Segment Start: DATA PROVIDED
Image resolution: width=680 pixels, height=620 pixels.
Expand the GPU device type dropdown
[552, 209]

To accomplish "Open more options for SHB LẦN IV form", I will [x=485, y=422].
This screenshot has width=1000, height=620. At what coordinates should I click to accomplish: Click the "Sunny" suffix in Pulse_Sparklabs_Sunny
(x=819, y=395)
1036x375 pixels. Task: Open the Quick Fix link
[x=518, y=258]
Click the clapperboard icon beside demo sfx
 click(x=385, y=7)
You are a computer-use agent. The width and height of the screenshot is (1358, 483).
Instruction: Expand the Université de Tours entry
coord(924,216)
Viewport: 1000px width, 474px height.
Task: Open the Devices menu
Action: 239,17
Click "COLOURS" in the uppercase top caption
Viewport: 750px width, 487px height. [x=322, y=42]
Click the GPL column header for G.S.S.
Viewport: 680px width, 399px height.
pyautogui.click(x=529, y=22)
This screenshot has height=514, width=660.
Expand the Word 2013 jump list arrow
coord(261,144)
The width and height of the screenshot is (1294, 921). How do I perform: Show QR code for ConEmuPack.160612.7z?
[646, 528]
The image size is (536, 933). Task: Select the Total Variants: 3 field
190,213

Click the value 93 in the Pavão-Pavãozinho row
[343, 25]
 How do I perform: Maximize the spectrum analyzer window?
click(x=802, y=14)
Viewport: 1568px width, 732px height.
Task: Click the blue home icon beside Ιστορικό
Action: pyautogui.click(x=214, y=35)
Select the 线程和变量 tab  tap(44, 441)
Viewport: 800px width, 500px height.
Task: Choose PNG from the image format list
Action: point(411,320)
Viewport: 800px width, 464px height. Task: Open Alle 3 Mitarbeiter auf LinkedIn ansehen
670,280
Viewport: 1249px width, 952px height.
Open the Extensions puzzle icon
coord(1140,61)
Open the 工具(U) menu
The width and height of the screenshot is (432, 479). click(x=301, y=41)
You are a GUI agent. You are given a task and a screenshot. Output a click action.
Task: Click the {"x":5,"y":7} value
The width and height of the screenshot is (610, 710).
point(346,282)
Segment End: DATA PROVIDED
__PROBLEM DETAILS__. Which lines in the listing have the string "agent"? Pick them out and copy them.

__RESULT OF THIS TASK__.
You are a computer-use agent. The width and height of the screenshot is (1358, 483).
You are a GUI agent. You are given a task and a screenshot. Output a click action.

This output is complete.